# start of SELECTED TEXT

Maria Elvira Escallon


Sebastian Diaz Morales


Francis Alÿs

For more than a decade now the question about territory has become a constant in the work of Colombian artists. The issue of "place" became a subject of art within the "diasporic" society of Colombia not as an exercise in self-pity but as a way to deal with a complicated political situation, a way to give temporal stability to a very unstable situation. In this case, place does not make reference to a location, in fact it would have little to do with a spatial location as this concept disappears. The place that this art refers to is that of a "diasporic person", a place that can be located in the family, the community, in those symbolic features which constitute a shared culture or a shared ethnicity. The situation is evident in works like Johanna Calles' drawings where there is no sense of place, there is only infinite space, characters are immersed in these waters that have no shores. Although Colombia is in a very particular situation it seems a good place to start to talk about the issue of place and space in Latin American art today and how art history and theory has dealt with it. This complex situation between trying to capture space and giving it a temporary name and place and the need to construct new spaces of existence through habitation rather than through theory seems to be pervasive not only in Colombia but in Latin America in general.

It seems appropriate to start with the work of Brazilian artist Brigida Baltar "Collecting mist" (a project she developed between 1996-2001) where she performs the inevitably frustrating gesture of trying to capture something that is immaterial. Mist, as "See breeze" (another of her projects), is part of her context but it is impossible to capture and "represent".

# end of SELECTED TEXT
# start of EXTRACTED RECORDS

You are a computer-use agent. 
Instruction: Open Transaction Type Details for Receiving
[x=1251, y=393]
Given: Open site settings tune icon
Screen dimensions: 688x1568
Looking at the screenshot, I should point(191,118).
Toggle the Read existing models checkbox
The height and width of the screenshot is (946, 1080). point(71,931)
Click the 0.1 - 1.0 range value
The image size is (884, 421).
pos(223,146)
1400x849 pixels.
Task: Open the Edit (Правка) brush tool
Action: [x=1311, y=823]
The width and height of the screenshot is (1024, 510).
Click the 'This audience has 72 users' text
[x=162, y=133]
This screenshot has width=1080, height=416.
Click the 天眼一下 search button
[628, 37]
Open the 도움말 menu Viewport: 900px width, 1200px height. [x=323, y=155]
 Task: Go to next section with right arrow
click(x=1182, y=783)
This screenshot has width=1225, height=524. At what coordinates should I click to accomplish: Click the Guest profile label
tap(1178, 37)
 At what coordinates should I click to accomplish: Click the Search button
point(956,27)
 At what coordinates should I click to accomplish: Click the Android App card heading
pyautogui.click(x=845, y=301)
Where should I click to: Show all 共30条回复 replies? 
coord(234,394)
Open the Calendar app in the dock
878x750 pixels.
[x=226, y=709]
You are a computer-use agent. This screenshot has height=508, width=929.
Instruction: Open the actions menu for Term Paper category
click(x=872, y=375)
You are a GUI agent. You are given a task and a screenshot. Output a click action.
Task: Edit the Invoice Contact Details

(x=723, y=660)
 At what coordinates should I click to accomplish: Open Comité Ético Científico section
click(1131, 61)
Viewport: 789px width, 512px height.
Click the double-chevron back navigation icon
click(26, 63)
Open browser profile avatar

# end of EXTRACTED RECORDS

TASK OBJECTIVE:
In the text on place and space in Latin American art, during which years did Brigida Baltar develop her project "Collecting mist"? The lines are not needed for the work here.

SOLUTION:
Between 1996 and 2001.